Lighting plays the major role in the photographing process. No matter how good is your composition, if the lighting is not good, then the whole photo will not be good either. It has this power to ruin a good image and make it useless, but it also has the power to make an ordinary photo, a great work of art. Learning how to capture the correct amount of light is an essential part of photography.

During the capture of a single photograph, the photographic medium (film or digital sensor) is allowed to gather a certain amount of light indicated by its exposure. There is no fixed value of a correct amount of light, because it depends on the available lights, the objects, and the photographer’s judgment. But there is a range of accepted exposures that, while produce different results, cannot be seen as mistakes. Unaccepted exposures are, in general, due to a mistake rather than a photographer’s intention.

Low lighting conditions require high exposures to allow more light into the sensor, brightening up the final photograph. Otherwise, the photograph will be underexposed, having too many dark areas, the dark objects loosing their details, and the bright objects becoming dull. Alternatively, a bright scene will need short exposures, limiting the amount of light collected by the sensor, yielding a well exposed photograph. If more exposure is used, the photograph will become too bright with many blown highlights.

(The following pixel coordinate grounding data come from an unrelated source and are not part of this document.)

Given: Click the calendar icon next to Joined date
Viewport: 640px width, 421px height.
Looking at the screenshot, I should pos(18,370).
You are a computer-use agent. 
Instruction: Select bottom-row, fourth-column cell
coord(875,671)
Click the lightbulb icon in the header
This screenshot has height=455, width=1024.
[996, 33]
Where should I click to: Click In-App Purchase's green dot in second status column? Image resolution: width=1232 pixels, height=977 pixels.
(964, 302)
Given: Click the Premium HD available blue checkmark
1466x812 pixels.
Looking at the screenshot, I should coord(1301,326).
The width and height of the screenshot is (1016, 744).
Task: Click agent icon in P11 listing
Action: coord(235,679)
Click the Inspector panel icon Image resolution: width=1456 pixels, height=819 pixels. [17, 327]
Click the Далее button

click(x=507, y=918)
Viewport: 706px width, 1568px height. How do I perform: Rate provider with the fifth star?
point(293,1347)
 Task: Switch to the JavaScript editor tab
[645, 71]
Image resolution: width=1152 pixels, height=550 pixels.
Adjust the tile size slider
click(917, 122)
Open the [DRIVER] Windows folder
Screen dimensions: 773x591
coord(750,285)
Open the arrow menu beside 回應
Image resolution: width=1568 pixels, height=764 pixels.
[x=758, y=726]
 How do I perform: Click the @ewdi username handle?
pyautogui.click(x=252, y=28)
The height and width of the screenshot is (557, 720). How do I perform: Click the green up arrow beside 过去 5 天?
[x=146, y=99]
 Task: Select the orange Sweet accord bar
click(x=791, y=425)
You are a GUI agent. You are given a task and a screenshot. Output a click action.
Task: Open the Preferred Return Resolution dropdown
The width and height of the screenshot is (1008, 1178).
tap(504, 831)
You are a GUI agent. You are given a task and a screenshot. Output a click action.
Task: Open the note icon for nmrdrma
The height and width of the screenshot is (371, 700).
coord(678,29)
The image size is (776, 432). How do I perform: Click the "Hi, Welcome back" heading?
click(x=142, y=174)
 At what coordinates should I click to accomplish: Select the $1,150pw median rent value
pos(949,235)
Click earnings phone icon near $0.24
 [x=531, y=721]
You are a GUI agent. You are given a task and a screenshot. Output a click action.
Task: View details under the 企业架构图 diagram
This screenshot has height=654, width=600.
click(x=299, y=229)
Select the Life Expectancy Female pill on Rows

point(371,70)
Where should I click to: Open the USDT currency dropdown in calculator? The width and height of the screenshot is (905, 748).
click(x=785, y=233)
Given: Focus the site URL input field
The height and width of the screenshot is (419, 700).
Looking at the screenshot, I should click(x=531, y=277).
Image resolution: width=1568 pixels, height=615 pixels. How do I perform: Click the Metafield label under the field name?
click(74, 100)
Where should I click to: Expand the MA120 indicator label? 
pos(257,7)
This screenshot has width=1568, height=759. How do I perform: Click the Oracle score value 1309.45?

Exposure relies on two factors: shutter speed (exposure time) and aperture. Shutter speed controls the time for which the shutter will stay open. Slow shutter speed means more exposure, while fast speed will allow less exposure. As for aperture, it determines how wide the lens is opened. Narrow aperture will let less light pass through it than a wide aperture. Another component that affects exposure is the ISO speed, which indicates the light sensitivity of the sensor. At high speeds, the camera will collect light faster and will amplify the sensitivity of the sensor, but will add noise to the photo.

When manually setting the exposure, the photographer usually sets the aperture and the shutter speed independently. As for automatic exposure settings, the camera will determine the degree of exposure needed according to the light metering technique used. Exposure compensation is a method of adjusting the exposure by adding fixed exposure values, which is also very useful for camera owners who don’t have manual exposure settings.

In case of extreme lighting conditions, it will be difficult to all cameras (including DSLRs) to get acceptable exposure for all shadows and highlights. Usually, photographers take the same photograph at different exposures, and combine them together using software programs.

A good approach to learn more about exposure is to look at the exposure settings of your previous photographs, and compare them Look for the exposure time (shutter speed), the aperture, the ISO speed, and the exposure compensation in the data that is stored in your image files. As a result, you will get a clearer idea on how exposure can impact your photos.